• Requirements
**a.** In the Hadoop forum post, which code does the writer suggest promoting from test into the core?
**b.** Print the part of the Hadoop forum post that begins at the words "If performance with" and stops after "be considerably faster.".

-------- Text section --------

Thorsten Schuett wrote:
In my case, it looks as if the loopback device is the bottleneck. So increasing the number of tasks won't help.
Hmm. I have trouble believing that the loopback device is actually the bottleneck. What makes you think that it is?
To better support standalone use of Hadoop on multicore boxes, perhaps we should promote the MiniMR cluster code from test into the core. This runs the tasktracker and jobtracker in the same process. It still forks processes for tasks, and has all the features of a grid setup: web ui, task restarting, etc.
I don't think we should spend much effort adding multi-threading to LocalRunner, since it lacks so many of the other features of TaskTracker/JobTracker. We should also avoid re-implementing those features. Thus running TaskTracker and JobTracker in the same JVM seems like a good strategy for multicore support.
If performance with a MiniMR cluster is not good, then we should determine why. We could, e.g., benchmark and profile sort performance in this configuration. Again, I have a hard time believing that loopback bandwidth is a bottleneck. If it is, then perhaps we can optimize around it, but let's first be sure that's the case.
Note that, when running standalone, even with TaskTracker and JobTracker, one need not use HDFS. Direct access to the local filesystem will probably be considerably faster.
Doug

-------- Given information --------

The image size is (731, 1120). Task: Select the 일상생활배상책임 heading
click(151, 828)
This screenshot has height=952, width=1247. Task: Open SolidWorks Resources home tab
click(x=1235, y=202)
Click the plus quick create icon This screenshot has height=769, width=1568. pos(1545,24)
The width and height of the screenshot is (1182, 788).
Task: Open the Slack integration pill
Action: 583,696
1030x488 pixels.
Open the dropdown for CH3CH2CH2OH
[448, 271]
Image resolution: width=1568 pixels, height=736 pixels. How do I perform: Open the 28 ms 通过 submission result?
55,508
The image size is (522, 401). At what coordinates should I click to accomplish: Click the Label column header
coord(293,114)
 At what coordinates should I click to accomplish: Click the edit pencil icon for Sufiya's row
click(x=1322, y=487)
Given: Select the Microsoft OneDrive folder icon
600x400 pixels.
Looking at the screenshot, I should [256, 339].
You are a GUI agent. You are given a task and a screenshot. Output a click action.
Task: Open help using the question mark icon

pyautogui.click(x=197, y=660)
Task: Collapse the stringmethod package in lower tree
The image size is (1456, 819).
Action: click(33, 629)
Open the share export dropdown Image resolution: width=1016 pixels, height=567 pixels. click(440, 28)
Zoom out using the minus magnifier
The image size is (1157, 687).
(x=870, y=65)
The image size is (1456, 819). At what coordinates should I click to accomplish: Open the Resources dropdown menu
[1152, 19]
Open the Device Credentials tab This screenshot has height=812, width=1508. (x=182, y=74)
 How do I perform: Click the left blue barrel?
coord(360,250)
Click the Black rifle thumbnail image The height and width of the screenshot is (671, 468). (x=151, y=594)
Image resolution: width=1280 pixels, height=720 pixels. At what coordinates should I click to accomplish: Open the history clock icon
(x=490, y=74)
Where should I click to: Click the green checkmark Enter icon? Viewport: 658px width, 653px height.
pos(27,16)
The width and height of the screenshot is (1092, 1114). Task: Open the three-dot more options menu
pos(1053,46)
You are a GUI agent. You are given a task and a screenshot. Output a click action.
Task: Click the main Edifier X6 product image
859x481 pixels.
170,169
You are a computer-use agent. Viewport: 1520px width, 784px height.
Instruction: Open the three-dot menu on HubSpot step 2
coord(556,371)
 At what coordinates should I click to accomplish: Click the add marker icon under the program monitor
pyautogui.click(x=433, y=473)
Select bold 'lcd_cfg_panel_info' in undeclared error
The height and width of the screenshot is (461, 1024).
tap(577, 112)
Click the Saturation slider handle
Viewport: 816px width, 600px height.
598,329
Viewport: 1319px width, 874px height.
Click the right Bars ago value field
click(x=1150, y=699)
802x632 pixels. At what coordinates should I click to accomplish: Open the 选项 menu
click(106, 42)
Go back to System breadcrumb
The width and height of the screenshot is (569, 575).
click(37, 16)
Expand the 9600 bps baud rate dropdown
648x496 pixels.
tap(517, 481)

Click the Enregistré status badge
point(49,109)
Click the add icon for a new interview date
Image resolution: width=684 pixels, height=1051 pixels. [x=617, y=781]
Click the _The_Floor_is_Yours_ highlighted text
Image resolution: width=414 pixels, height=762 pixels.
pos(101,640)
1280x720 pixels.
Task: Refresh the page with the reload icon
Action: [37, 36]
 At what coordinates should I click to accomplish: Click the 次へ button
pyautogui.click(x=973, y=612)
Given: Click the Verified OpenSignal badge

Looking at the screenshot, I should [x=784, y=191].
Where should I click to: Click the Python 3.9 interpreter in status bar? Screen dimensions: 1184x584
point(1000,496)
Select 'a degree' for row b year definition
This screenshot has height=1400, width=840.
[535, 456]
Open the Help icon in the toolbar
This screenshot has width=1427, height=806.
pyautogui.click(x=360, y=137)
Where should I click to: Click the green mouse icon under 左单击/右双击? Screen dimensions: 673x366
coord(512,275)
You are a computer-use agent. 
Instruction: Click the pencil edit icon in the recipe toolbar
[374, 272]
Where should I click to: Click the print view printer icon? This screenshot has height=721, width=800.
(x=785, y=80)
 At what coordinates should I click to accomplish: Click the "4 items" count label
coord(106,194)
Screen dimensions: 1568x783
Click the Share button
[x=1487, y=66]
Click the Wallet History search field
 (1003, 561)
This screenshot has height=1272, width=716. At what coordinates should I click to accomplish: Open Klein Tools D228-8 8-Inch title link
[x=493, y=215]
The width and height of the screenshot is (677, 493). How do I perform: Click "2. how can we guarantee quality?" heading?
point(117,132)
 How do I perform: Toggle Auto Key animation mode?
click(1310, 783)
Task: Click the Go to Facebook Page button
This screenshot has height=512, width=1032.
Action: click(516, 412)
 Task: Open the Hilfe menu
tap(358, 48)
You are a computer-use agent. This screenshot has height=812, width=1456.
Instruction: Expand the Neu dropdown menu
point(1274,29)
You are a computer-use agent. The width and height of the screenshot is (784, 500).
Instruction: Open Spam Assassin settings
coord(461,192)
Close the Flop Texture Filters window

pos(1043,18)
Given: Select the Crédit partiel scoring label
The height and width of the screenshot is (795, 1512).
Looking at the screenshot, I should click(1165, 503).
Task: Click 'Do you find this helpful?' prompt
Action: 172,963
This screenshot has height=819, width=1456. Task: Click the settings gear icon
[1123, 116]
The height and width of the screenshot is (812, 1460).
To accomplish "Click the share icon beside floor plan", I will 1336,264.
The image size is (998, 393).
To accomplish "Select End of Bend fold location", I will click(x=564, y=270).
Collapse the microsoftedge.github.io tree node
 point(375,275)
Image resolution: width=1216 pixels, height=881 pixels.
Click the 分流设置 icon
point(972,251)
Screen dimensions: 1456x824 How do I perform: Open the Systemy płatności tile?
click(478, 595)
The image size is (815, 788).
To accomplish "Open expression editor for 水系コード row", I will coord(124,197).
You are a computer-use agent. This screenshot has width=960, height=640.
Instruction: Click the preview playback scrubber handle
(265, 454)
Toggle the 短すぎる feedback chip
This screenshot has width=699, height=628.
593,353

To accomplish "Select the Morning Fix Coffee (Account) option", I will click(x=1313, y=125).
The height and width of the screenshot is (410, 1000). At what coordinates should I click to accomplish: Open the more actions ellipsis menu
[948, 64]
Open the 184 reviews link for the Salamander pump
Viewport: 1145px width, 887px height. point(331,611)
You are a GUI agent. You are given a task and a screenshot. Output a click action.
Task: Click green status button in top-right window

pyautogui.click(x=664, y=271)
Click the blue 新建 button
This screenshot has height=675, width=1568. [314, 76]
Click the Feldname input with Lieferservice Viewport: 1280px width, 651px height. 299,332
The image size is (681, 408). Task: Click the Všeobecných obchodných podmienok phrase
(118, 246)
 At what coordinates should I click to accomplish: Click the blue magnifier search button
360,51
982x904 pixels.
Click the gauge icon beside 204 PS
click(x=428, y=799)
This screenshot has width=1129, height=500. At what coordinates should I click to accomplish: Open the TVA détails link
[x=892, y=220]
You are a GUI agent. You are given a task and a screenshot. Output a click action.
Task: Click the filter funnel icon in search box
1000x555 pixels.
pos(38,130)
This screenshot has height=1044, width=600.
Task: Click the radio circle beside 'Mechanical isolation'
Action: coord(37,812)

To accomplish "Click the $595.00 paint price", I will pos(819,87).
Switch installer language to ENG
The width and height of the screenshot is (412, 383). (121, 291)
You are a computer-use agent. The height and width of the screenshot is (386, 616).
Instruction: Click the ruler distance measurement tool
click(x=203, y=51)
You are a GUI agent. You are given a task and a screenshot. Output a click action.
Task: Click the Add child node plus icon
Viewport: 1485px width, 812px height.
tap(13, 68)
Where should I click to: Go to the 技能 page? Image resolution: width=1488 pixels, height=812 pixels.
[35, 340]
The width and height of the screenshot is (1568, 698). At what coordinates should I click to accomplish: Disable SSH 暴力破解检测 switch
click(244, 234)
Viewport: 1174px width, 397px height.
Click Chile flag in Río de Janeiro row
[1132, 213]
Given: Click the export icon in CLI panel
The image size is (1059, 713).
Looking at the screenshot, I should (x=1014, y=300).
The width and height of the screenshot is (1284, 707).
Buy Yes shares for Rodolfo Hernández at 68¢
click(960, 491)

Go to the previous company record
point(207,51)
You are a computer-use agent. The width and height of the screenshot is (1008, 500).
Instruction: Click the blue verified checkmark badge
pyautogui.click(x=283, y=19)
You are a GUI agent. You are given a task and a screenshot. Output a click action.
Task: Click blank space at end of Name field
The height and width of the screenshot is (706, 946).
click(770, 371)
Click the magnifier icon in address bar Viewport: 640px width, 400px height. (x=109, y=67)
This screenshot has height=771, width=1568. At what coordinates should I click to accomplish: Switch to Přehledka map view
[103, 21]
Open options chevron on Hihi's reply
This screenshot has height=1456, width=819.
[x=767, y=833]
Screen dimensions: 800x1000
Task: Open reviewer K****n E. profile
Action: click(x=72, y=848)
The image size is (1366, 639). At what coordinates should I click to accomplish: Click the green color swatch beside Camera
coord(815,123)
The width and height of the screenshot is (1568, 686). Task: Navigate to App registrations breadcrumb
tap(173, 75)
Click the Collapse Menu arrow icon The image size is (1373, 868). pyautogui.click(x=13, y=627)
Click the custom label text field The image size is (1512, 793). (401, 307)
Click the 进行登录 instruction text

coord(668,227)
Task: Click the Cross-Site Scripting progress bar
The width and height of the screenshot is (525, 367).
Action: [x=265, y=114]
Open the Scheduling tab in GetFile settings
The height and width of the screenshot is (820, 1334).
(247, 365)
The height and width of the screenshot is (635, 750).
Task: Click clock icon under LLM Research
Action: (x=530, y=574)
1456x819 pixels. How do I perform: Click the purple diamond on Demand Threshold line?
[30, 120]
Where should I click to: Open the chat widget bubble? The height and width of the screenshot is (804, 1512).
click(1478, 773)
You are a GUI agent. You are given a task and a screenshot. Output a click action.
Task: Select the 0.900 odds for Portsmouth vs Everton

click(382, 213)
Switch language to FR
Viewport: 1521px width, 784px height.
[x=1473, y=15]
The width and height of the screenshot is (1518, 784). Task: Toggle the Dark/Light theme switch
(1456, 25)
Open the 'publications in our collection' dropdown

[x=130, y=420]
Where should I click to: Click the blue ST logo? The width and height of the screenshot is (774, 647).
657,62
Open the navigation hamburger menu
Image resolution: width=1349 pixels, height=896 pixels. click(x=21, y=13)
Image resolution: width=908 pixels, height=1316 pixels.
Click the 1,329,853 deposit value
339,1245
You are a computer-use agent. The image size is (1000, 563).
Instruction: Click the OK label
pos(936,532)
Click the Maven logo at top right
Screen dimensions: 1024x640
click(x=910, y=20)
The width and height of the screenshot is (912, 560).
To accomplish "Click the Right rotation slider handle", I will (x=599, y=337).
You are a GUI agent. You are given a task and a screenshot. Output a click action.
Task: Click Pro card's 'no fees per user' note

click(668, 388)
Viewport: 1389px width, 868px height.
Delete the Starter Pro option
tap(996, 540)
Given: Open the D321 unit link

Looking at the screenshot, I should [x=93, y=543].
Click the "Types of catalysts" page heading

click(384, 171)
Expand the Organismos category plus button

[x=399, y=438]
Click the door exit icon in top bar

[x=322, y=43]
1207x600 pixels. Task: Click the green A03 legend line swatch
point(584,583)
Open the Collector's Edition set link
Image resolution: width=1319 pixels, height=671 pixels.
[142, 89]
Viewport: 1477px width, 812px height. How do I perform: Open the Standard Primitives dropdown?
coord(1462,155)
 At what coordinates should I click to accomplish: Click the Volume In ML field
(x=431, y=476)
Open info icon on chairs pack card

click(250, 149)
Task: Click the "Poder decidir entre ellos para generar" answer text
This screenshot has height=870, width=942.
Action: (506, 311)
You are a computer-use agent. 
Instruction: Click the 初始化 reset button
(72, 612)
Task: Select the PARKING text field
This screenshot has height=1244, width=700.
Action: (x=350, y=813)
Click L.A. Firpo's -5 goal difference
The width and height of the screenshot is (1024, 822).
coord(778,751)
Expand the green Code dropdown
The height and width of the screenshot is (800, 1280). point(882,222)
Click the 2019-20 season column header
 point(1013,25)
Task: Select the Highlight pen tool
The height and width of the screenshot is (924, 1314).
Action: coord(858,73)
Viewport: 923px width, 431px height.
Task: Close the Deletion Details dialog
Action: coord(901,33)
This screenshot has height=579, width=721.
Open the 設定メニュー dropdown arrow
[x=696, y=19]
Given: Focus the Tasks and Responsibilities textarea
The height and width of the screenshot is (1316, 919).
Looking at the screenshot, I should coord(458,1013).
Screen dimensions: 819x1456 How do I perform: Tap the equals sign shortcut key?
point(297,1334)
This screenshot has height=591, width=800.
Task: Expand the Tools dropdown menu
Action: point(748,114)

--------

• Task solutions
**a.** The MiniMR cluster code.

**b.**
If performance with a MiniMR cluster is not good, then we should determine why. We could, e.g., benchmark and profile sort performance in this configuration. Again, I have a hard time believing that loopback bandwidth is a bottleneck. If it is, then perhaps we can optimize around it, but let's first be sure that's the case.
Note that, when running standalone, even with TaskTracker and JobTracker, one need not use HDFS. Direct access to the local filesystem will probably be considerably faster.